» TASK MATERIAL
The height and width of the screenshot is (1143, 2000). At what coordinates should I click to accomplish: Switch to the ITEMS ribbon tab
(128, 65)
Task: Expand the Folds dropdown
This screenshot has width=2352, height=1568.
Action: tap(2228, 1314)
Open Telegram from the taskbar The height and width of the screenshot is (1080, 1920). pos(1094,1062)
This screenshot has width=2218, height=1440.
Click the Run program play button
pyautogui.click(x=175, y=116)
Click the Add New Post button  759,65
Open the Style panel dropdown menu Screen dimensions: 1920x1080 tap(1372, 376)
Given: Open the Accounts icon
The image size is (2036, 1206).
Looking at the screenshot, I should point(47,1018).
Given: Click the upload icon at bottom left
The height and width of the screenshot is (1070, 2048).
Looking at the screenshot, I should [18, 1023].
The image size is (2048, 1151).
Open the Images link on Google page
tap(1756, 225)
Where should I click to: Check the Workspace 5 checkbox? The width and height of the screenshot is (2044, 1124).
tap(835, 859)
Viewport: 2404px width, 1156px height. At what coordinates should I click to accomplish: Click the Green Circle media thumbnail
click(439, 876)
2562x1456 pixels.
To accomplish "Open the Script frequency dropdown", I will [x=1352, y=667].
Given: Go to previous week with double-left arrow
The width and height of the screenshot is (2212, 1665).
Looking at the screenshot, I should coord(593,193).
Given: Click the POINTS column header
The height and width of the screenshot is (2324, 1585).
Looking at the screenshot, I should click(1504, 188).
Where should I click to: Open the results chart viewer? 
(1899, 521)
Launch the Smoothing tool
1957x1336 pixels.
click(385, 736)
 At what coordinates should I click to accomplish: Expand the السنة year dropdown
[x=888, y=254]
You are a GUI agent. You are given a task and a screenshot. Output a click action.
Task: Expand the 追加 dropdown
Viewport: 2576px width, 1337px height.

» YOUR TASK
Retype the listing above without a single difference.

» RESPONSE TO THE TASK
The height and width of the screenshot is (1143, 2000). At what coordinates should I click to accomplish: Switch to the ITEMS ribbon tab
(128, 65)
Task: Expand the Folds dropdown
This screenshot has width=2352, height=1568.
Action: tap(2228, 1314)
Open Telegram from the taskbar The height and width of the screenshot is (1080, 1920). pos(1094,1062)
This screenshot has width=2218, height=1440.
Click the Run program play button
pyautogui.click(x=175, y=116)
Click the Add New Post button  759,65
Open the Style panel dropdown menu Screen dimensions: 1920x1080 tap(1372, 376)
Given: Open the Accounts icon
The image size is (2036, 1206).
Looking at the screenshot, I should point(47,1018).
Given: Click the upload icon at bottom left
The height and width of the screenshot is (1070, 2048).
Looking at the screenshot, I should [18, 1023].
The image size is (2048, 1151).
Open the Images link on Google page
tap(1756, 225)
Where should I click to: Check the Workspace 5 checkbox? The width and height of the screenshot is (2044, 1124).
tap(835, 859)
Viewport: 2404px width, 1156px height. At what coordinates should I click to accomplish: Click the Green Circle media thumbnail
click(439, 876)
2562x1456 pixels.
To accomplish "Open the Script frequency dropdown", I will [x=1352, y=667].
Given: Go to previous week with double-left arrow
The width and height of the screenshot is (2212, 1665).
Looking at the screenshot, I should coord(593,193).
Given: Click the POINTS column header
The height and width of the screenshot is (2324, 1585).
Looking at the screenshot, I should click(1504, 188).
Where should I click to: Open the results chart viewer? 
(1899, 521)
Launch the Smoothing tool
1957x1336 pixels.
click(385, 736)
 At what coordinates should I click to accomplish: Expand the السنة year dropdown
[x=888, y=254]
You are a GUI agent. You are given a task and a screenshot. Output a click action.
Task: Expand the 追加 dropdown
Viewport: 2576px width, 1337px height.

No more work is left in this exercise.